## Passage shown
•••••
Place of birth: Spokane, WA

Robert Larson, 82, died on October 28, 2014 while on vacation with his daughter, Stina, in Bergen, Norway. His family is deeply saddened by this unexpected loss, but are comforted knowing that he was doing what he loved in a part of the world that he cherished.

Robert was born on October 9, 1932 in Spokane, Washington to Victor and Katherine Larson, and was the eldest of four siblings. He attended Rogers High School in Spokane, WA and continued his education at Washington State University in Pullman, WA where he received his Masters degree in Pharmacology. He married Dawn Springer on September 3, 1957 and they moved to Iowa, where he earned his PhD in Pharmacology at Iowa State University. After his residency at the National Institutes of Health in Washington D.C., he moved to Oregon with his wife and eldest daughter, where he became a Professor of Pharmacology and Toxicology at Oregon State University in Corvallis.
•••••
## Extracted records
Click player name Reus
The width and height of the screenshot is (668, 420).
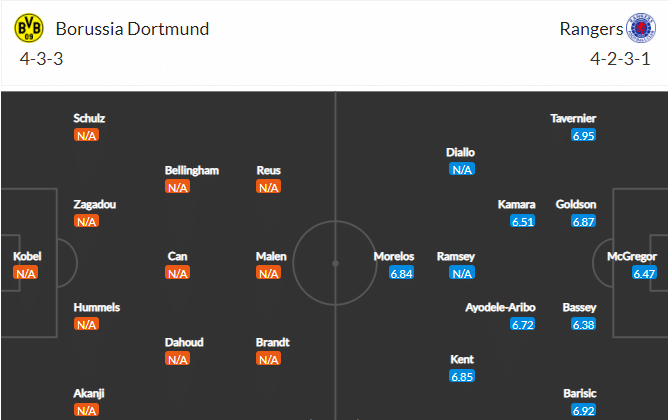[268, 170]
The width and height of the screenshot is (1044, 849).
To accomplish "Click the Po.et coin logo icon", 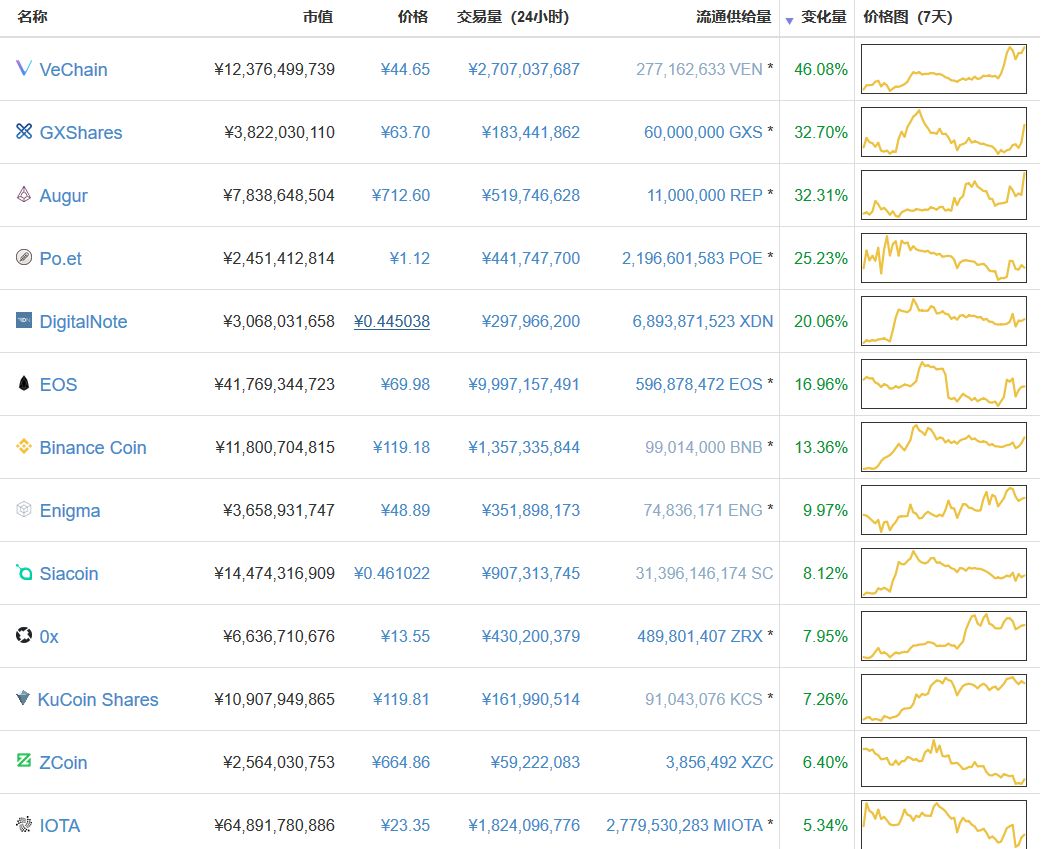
•••••
## Assignment 1
Translate this sentence from the obituary into Spanish: "He married Dawn Springer on September 3, 1957 and they moved to Iowa, where he earned his PhD in Pharmacology at Iowa State University."
## Assignment 2
Carry the obituary of Robert Larson forward from its last sentence.
The items are separate from the obituary.

## Response box 1
Se casó con Dawn Springer el 3 de septiembre de 1957 y se mudaron a Iowa, donde obtuvo su doctorado en Farmacología en la Universidad Estatal de Iowa.

## Response box 2
Robert had a deep appreciation for the outdoors and chose a home in the countryside of Philomath to raise his family. He was passionate about music and played the clarinet and saxophone very well. He was also interested in other cultures and loved to travel. While at OSU he took two sabbaticals with his family to conduct research at the Karolinska Institutet in Sweden and the University of Tubingen in Germany. He and Dawn were also active in the Philomath High School American Field Service club and hosted students from Japan and Austria.

After retirement he and his wife moved to Hood River, OR and subsequently spent a year in China teaching Pharmacology with the World Health Organization. Although his wife’s death in 2002 was difficult, he stayed active and continued traveling the world. He took multiple trips with i-to-i International, traveling to South Africa, Australia, Argentina and Borneo where he volunteered with organizations rescuing animals and preserving their habitat. He enjoyed his work with i-to-i immensely and was proud to be one of the oldest volunteers – known to some as the “78 year old Lion Man.” Robert also maintained strong ties with relatives and close friends in Sweden, and travelled there whenever possible. He loved the Columbia Gorge and remained active by hiking, and especially enjoyed taking anyone who visited on tours of the area – sometimes in his convertible Camaro!

He was preceded in death by his wife, Dawn Larson, and his sister Ellen Brown. He is survived by his two sisters, Ruth Larson and Irene Wesel; his daughter Laurel Medinger, her husband Julian Medinger and their children, Mikaila, Samantha and Evan; his daughter Stina Larson and her husband Donald Kiesling Jr.; and his son Eric Larson.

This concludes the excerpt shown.